100 Years of Wisdom

When a place transitions to new hands—a building changing purpose, a neighborhood rezoning, a park being redesigned—the planning meetings fill with talk of improvements. Solutions come quickly. But there’s often decades or centuries of wisdom worth understanding first.

Places reveal their intelligence over time. Paths wore themselves along lines of least resistance. Structures face directions someone discovered through observation. Generations learned which spaces worked for which activities.

This knowledge isn’t documented. It’s encoded in the place itself, in small decisions that accumulated into a functioning whole. It’s the kind of intelligence that emerges from sustained attention and use over time.

We often equate design with addition—more features, more refinement, more of whatever makes the thing impressive.
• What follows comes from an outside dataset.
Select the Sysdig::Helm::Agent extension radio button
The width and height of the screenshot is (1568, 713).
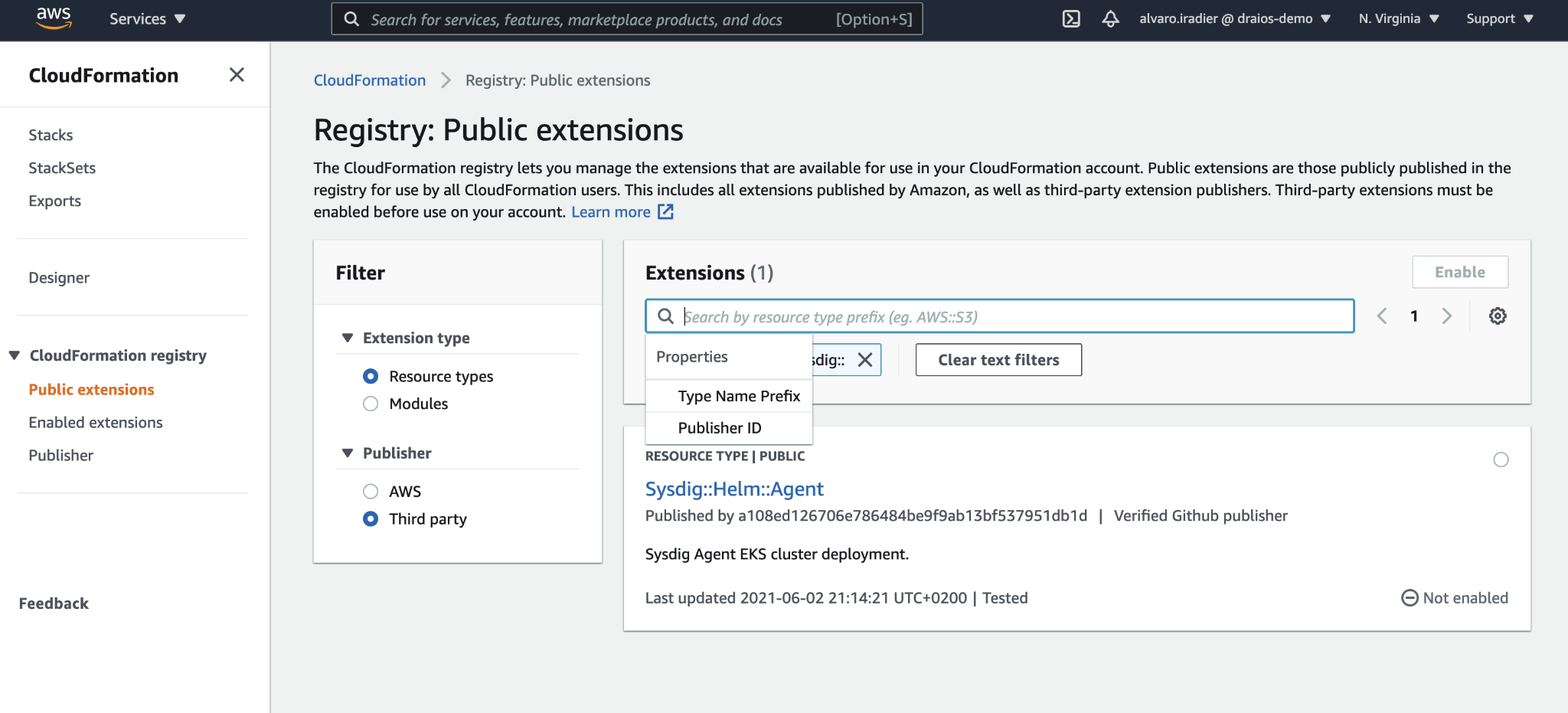click(1500, 460)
But sometimes the most valuable design move is recognizing what’s already working and having the discipline to leave it alone. To study why things are the way they are before changing them. To understand that absence of ornament isn’t absence of thought.

The real skill isn’t in adding. It’s in knowing what to keep, what to remove, and what to leave undisturbed. In asking: What do the people who use this place know that we don’t? What wisdom is embedded in these worn paths and weathered structures? What are we about to erase in our enthusiasm to improve?

The street grid that seems inefficient might follow natural drainage. The informal gathering spot might be responding to patterns of movement and light no survey captured. Every addition has a cost—in complexity, in maintenance, in disruption of what already works.

Yes, some things no longer serve. But understand the history first—sometimes the best design is already there, quiet and functional, waiting to be seen.